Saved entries
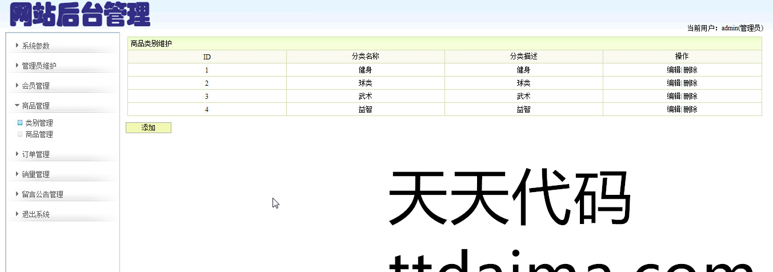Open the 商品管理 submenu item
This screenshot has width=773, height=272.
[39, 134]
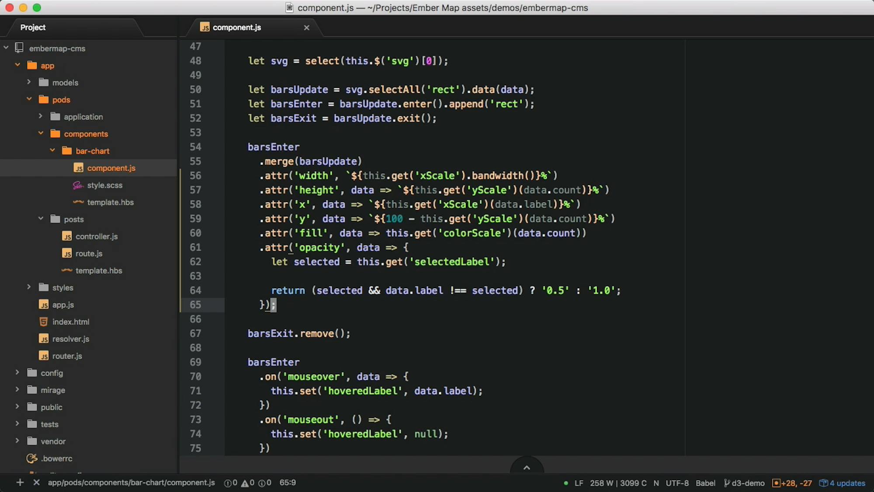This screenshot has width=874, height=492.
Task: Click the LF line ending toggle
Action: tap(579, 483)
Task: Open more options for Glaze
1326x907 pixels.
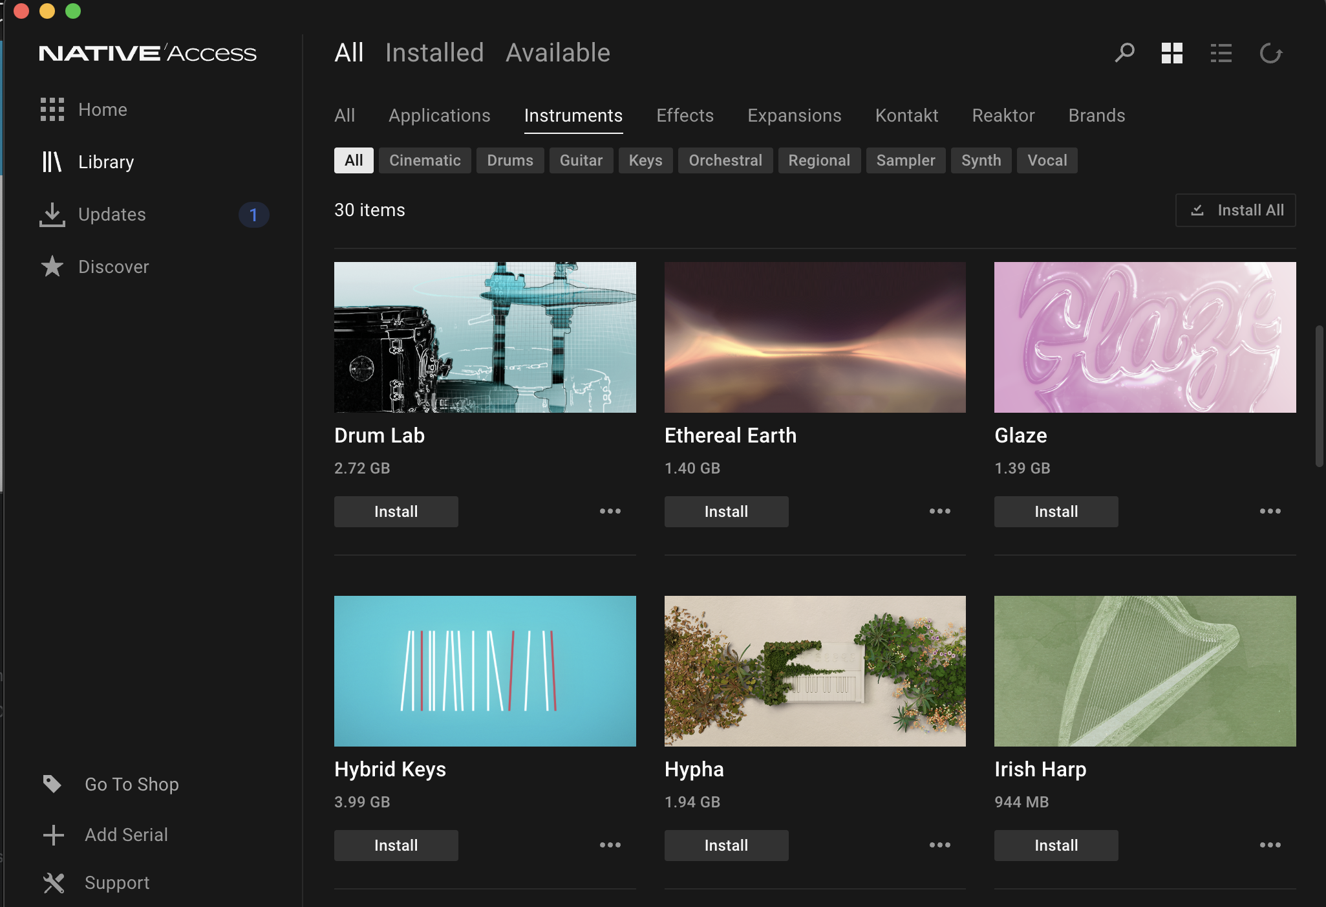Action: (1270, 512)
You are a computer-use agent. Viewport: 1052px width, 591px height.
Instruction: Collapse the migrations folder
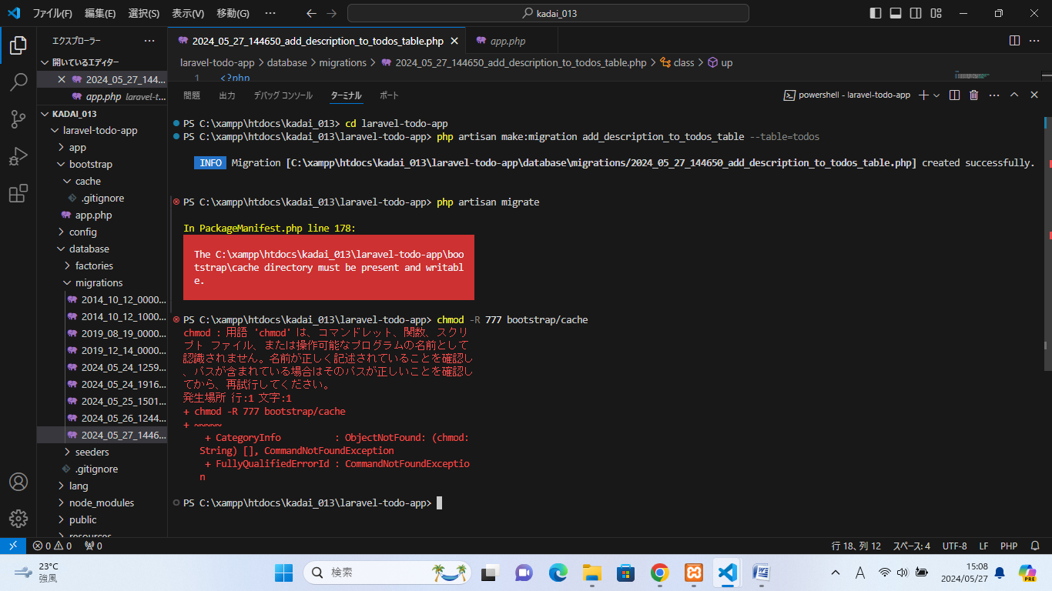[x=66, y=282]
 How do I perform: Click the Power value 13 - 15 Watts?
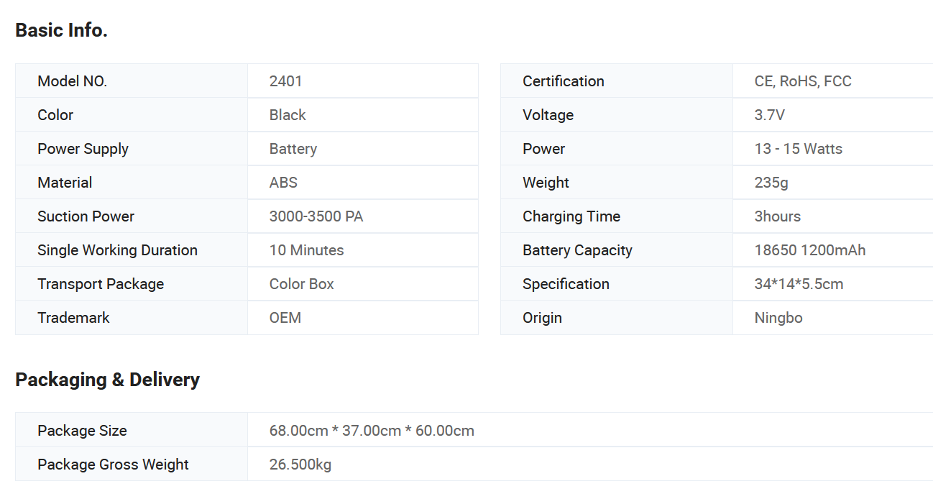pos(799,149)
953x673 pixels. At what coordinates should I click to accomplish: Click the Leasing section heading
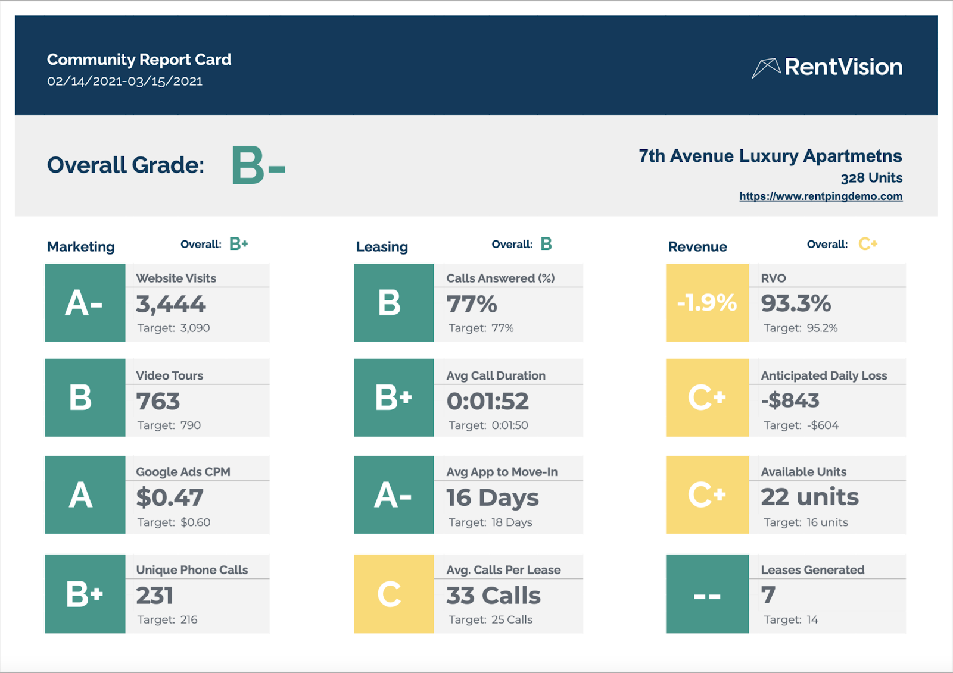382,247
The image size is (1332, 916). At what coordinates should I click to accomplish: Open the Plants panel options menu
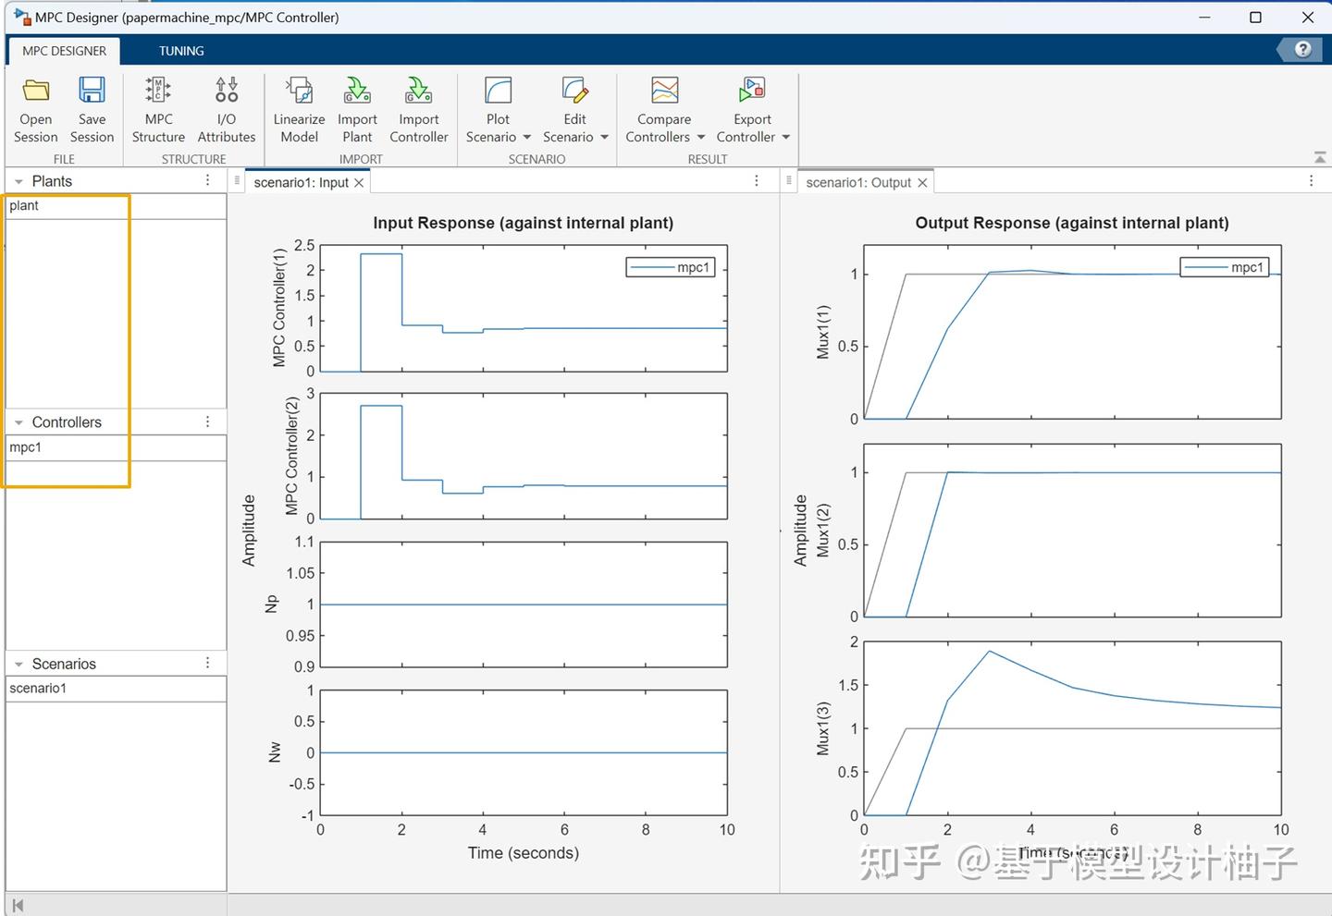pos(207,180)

**OBJECTIVE**
Which lines in the records above contain the word "accomplish"? Copy each of those lines in full.

**RESPONSE**
953x673 pixels. At what coordinates should I click to accomplish: Click the Leasing section heading
The image size is (1332, 916). At what coordinates should I click to accomplish: Open the Plants panel options menu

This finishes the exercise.